Who Does What? Transferring Diabetes Care Responsibilities from Parents to Children

Jori Aalders, Frans Pouwer, Esther Hartman & Giesje Nefs

A Conceptual Model for Understanding the Division and Transfer of Diabetes Care Responsibilities Between Parents and Children with Type 1 Diabetesy. Healthcare (Basel). 2025 May 14;13(10):1143.

 

Managing type 1 diabetes (T1D) in children involves a complex set of daily tasks — glucose monitoring, insulin dosing, meal planning, hypo-/hyperglycaemia responses, supply management, and more. In paediatric diabetes, these tasks are often shared between parent(s) and child. As children grow, families face the challenge of dividing and eventually transferring diabetes-care responsibilities in a way that balances safety, autonomy, and developmental needs. Despite its importance, a unified theoretical model to guide and understand how this division and transfer should occur — and how to evaluate its success — has been lacking.

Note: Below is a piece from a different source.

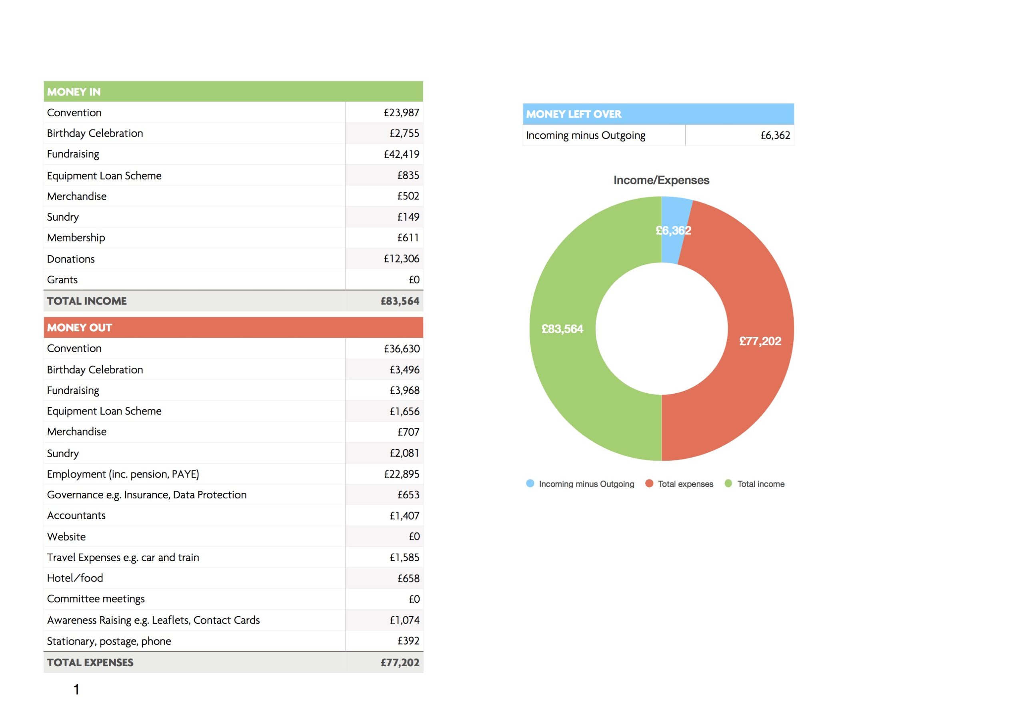Click the MONEY IN table header
Viewport: 1024px width, 723px height.
233,91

This article presents a narrative review of quantitative and qualitative studies, previous reviews on chronic illness management in children, and established developmental/parenting theories. The authors synthesize this literature to propose a conceptual model that captures the dynamics of who does diabetes-care tasks (parents or child), how and when responsibility is transferred, and which factors influence this process.

Key findings:

  • Definition of terms: The authors clearly distinguish between division of care responsibilities (who performs tasks at a given time) and transfer of responsibilities (the process of moving responsibilities from parent to child over time).
  • Determinants are multiple and interrelated: The division/transfer depends not only on child’s age or diabetes skills, but on a complex interplay of child factors (cognitive, emotional development; self-efficacy; diabetes-specific skills), parental factors (readiness to relinquish control; attitudes; stress), and contextual factors (school, peer support, healthcare support, family life, socioeconomic context).
  • Readiness alignment matters: Optimal transfer seems to depend on alignment between child’s readiness and parental readiness. A child might be capable, but parents may not be ready — or vice versa — leading to conflict or suboptimal transfer timing.
  • Multiple outcomes to define “success”: Success of a division/transfer should be evaluated not only on biomedical outcomes (glycaemic control, hypo/hyperglycaemia, complications) but also behavioural (adherence, self-care), emotional (quality of life, autonomy), and relational (parent–child communication, conflict, connectedness) outcomes.
  • A flexible, dynamic model: The proposed model reflects that transfer is rarely linear — it can involve back-and-forth, gradual shifts, temporary regressions, and depends on changing circumstances. The model uses bidirectional arrows between child, parent, and context characteristics to reflect this complexity.

Concluding, the authors state

"The division of responsibilities is a multifaceted process that appears to be affected by a complex interplay of child, parent and context characteristics." -

Please click here for the full text pdf.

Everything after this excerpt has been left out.